Subprocess 460, which may be implemented by supervisor AI agent 160A, may perform an in-memory join of the results from the plurality of subqueries, received in subprocess 450, to produce a final query result. It should be understood that, due to the fetching of results in increments in subprocess 450, the results may be returned to supervisor AI agent 160A in increments. Thus, supervisor AI agent 160A may perform a plurality of distributed in-memory joins, as the partial results are incrementally returned by cursor AI agent 160E, to produce the final query result. In other words, subprocess 460 may incrementally join batches of results as they are returned. This avoids the need to move full tables across data sources 115, in order to centralize full tables into one system. In addition, if the query crashes before completion (e.g., because a data source 115 timeouts, goes offline, or otherwise fails), supervisor AI agent 160A will still be able to return a partial query result comprising all of the data that have been acquired up to the time of the crash.
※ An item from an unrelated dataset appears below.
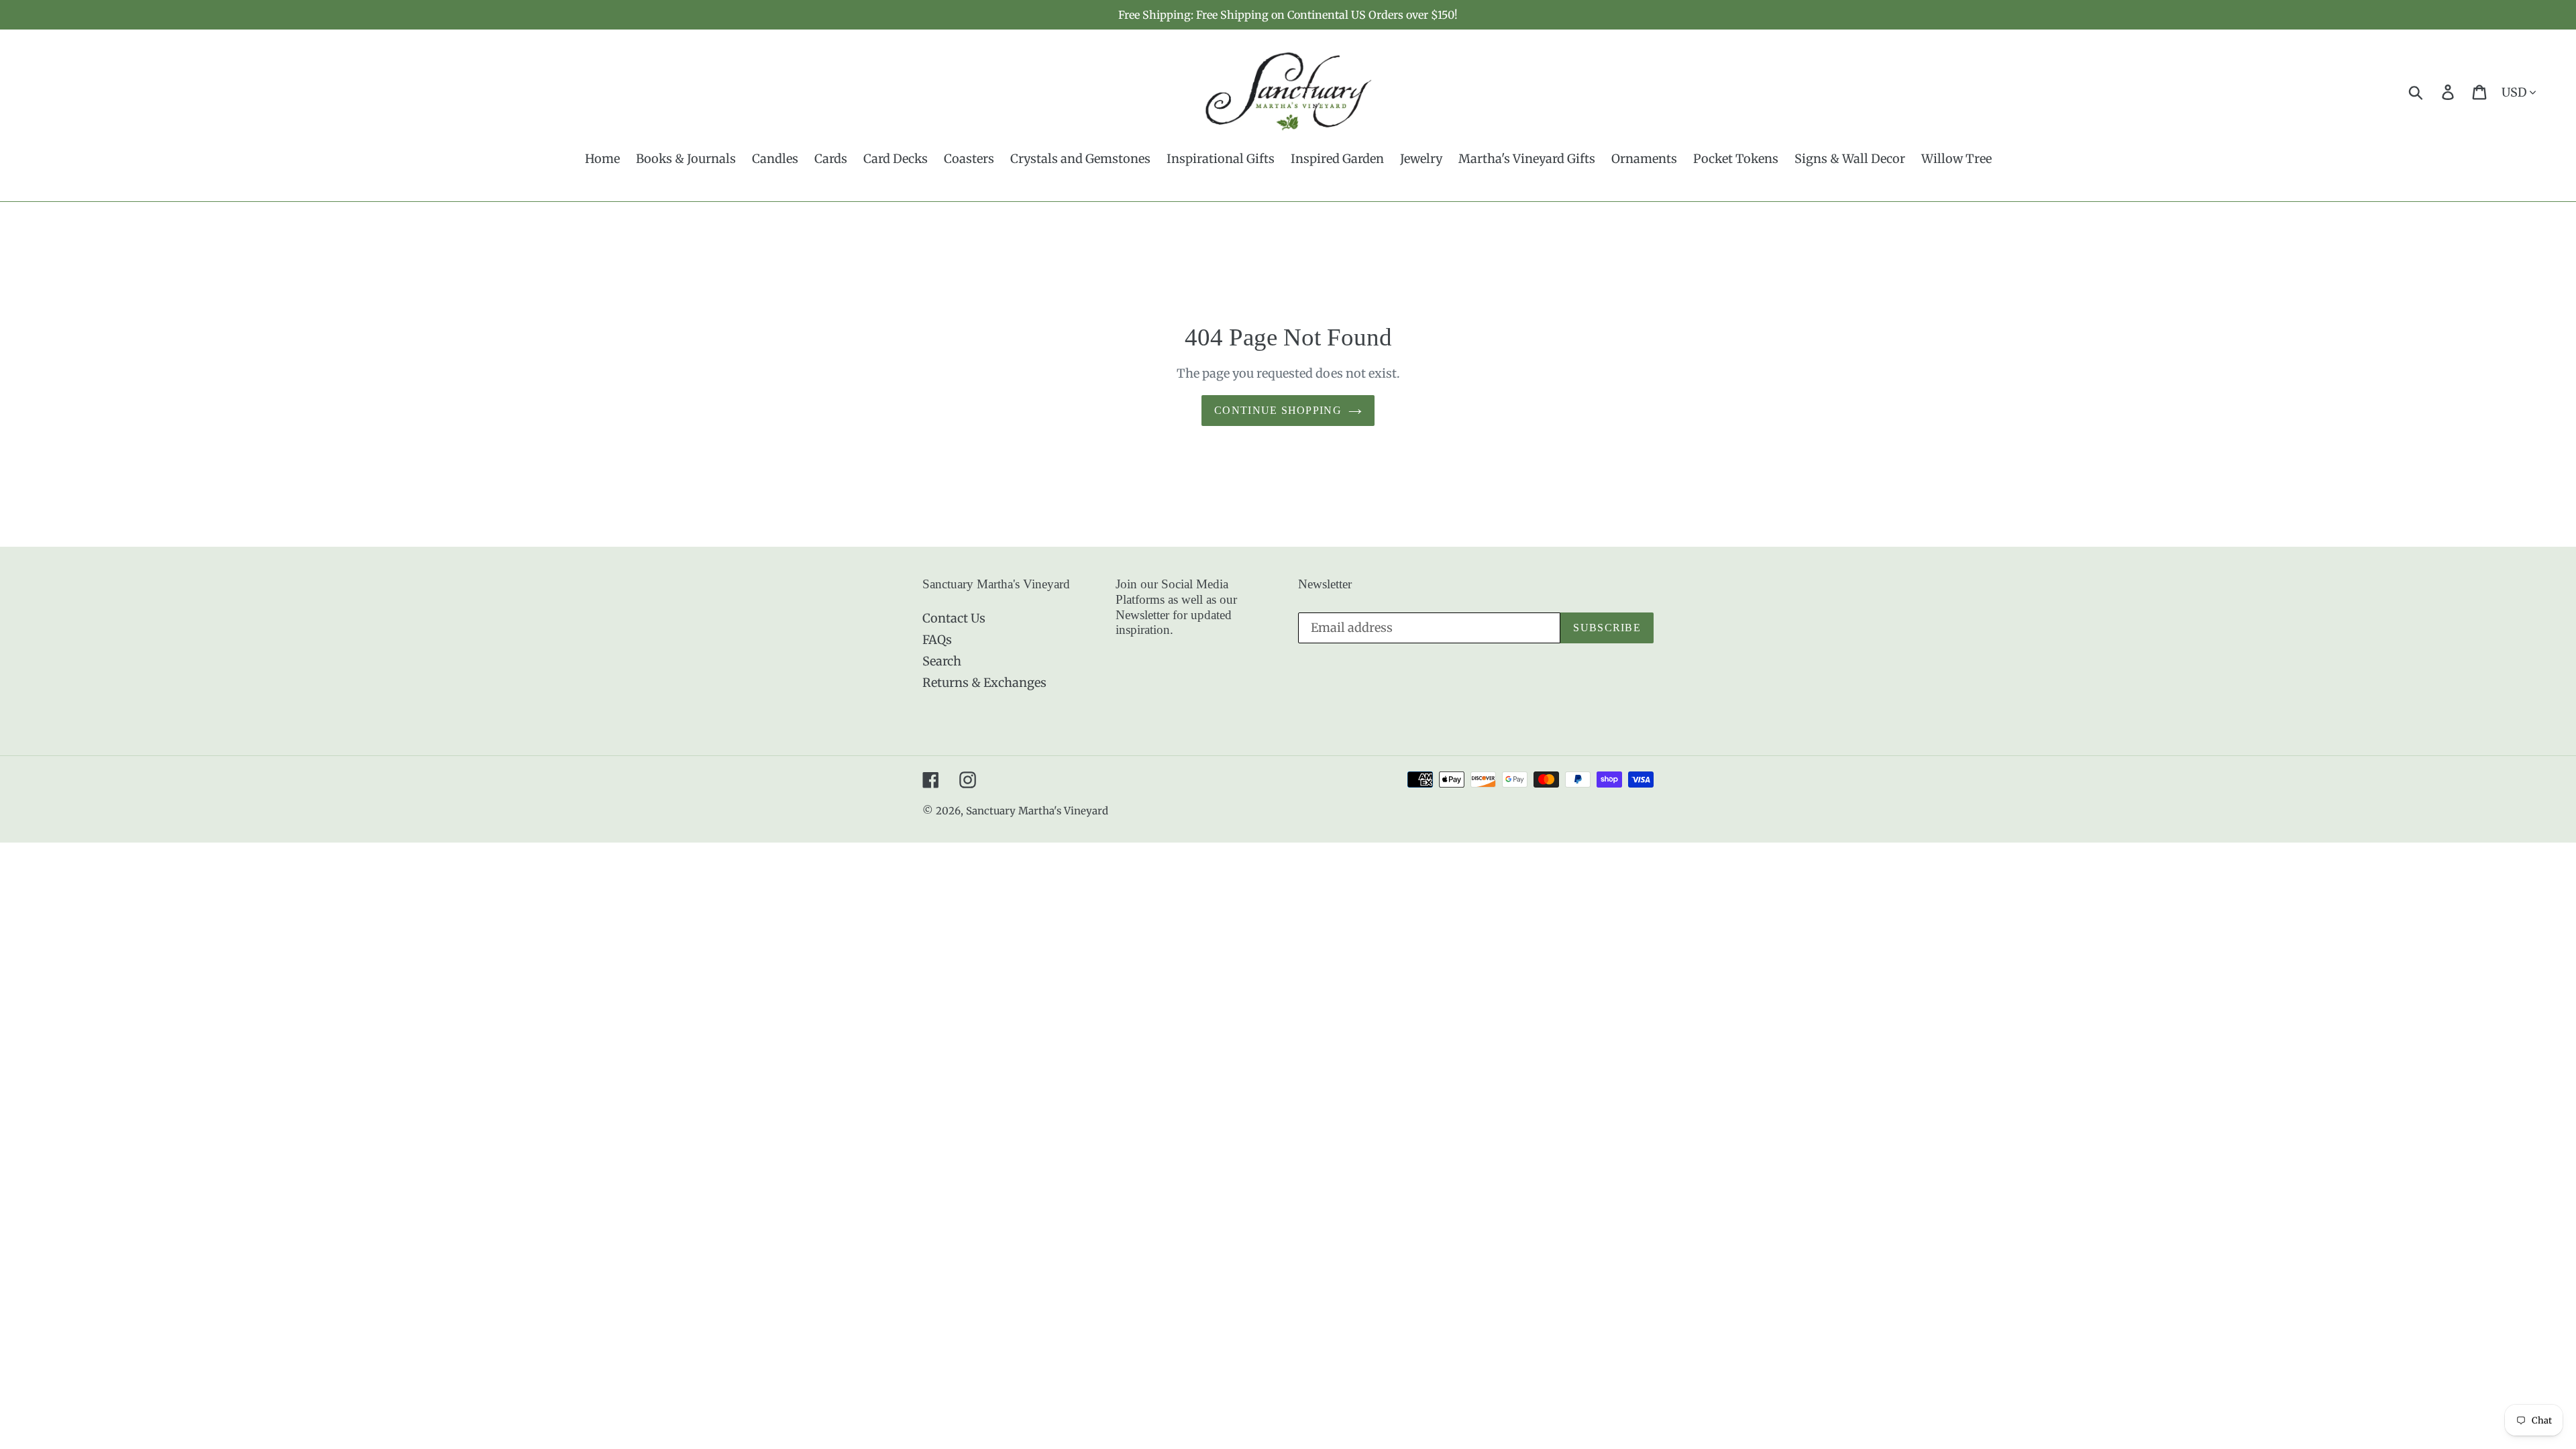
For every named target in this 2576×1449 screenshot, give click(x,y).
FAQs (937, 639)
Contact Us (953, 618)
Continuing the concrete example from above, subprocess 460 may perform the following in-memory join:

    • SELECT crm.customer_id, crm.name, marketing.campaign_name,
    • marketing.clicks
    • FROM crm_cursor crm
    • JOIN marketing_cursor marketing
    • ON crm.customer_id=marketing.customer_id;

Subprocess 470, which may be implemented by supervisor AI agent 160A, may return the final query result, produced in subprocess 460, in response to the query that was received in subprocess 410. If the query was received from a user via a user interface, the final query result may be returned to the user via the user interface. Similarly, if the query was received from a software entity via an application programming interface, the final query result may be returned to the software entity via the application programming interface.
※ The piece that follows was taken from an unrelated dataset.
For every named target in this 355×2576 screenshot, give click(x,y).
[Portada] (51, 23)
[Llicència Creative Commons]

Subprocess 480, which may be implemented by learning AI agent 160F, may store the execution strategy, determined in subprocess 430, and executed in subprocess 440, in association with a representation of the query and metadata about the execution of the query. The representation of the query may comprise or consist of the query itself and/or one or more elements of the query. The metadata may comprise one or more performance metrics for the execution of the query. The performance metric(s) may comprise the execution time for the query, the amount of data moved between data sources 115, an indexing efficiency, a frequency of similar queries, and/or the like.
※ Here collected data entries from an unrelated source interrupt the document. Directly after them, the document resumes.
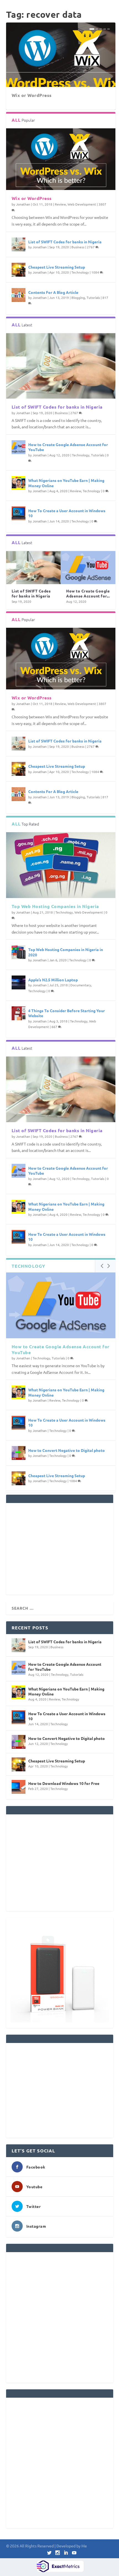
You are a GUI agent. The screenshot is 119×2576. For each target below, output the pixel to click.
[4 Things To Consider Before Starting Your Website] (18, 1013)
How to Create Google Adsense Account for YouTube (61, 1349)
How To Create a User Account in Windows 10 (66, 1716)
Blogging (78, 297)
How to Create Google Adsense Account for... (88, 593)
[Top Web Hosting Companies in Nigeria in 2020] (18, 952)
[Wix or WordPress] (60, 159)
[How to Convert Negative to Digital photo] (18, 1453)
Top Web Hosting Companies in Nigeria (55, 906)
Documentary (80, 985)
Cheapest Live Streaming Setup (56, 266)
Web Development (82, 204)
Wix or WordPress (32, 95)
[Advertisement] (60, 1549)
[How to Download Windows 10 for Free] (18, 1787)
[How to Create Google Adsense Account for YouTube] (18, 447)
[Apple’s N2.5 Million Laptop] (18, 982)
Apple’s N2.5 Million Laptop (53, 979)
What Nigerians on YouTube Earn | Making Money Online (66, 1691)
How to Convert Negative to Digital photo (66, 1450)
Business (77, 247)
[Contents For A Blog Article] (18, 295)
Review (60, 204)
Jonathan (23, 204)
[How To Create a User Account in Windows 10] (18, 513)
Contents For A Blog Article (53, 292)
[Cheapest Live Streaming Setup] (18, 270)
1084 (95, 272)
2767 (91, 247)
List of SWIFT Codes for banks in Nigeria (65, 241)
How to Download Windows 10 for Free (63, 1783)
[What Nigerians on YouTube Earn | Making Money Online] (18, 483)
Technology (80, 272)
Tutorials (93, 297)
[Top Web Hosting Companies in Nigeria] (60, 865)
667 (54, 1026)
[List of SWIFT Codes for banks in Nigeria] (18, 244)
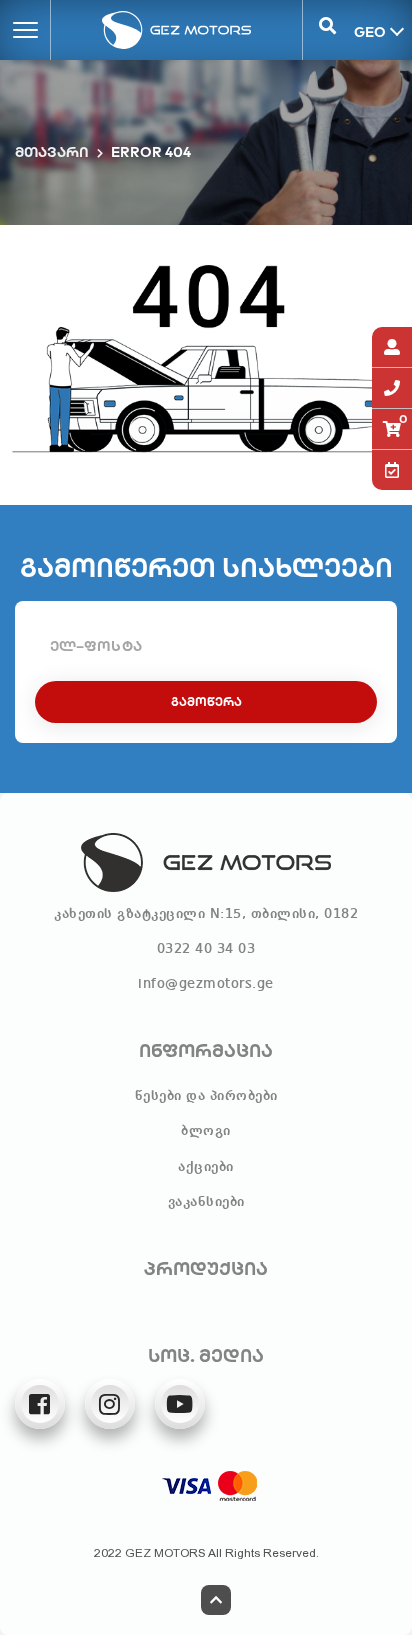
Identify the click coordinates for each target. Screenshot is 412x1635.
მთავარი (52, 152)
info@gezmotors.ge (206, 984)
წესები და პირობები (206, 1096)
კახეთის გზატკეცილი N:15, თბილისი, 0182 (206, 914)
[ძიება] (327, 30)
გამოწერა (206, 701)
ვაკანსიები (206, 1202)
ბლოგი (206, 1131)
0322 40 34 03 (206, 949)
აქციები (206, 1167)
In an embodiment, execution strategies, for which the performance metric(s) satisfy one or more criteria representing high performance, may be stored in historical data in association with the respective queries for which those execution strategies were determined. The one or more criteria may comprise the value of a performance metric, or each of a combination of a plurality of performance metrics, satisfying a respective threshold (e.g., being greater than a threshold, being greater than or equal to a threshold, being less than a threshold, being less than or equal to a threshold, etc.). When a new query is received, for example, by supervisor AI agent 160A, the query may be compared to the queries in the historical data. When a matching query is found for the received query, the execution strategy for that query may be retrieved and reused for execution of the received query. In other words, past execution strategies, which demonstrate high performance, can be reused, thereby saving computational resources, since the execution strategy does not have to redetermined and an execution strategy with low performance can be averted. Essentially, learning AI agent 160F stores performance data to optimize future queries.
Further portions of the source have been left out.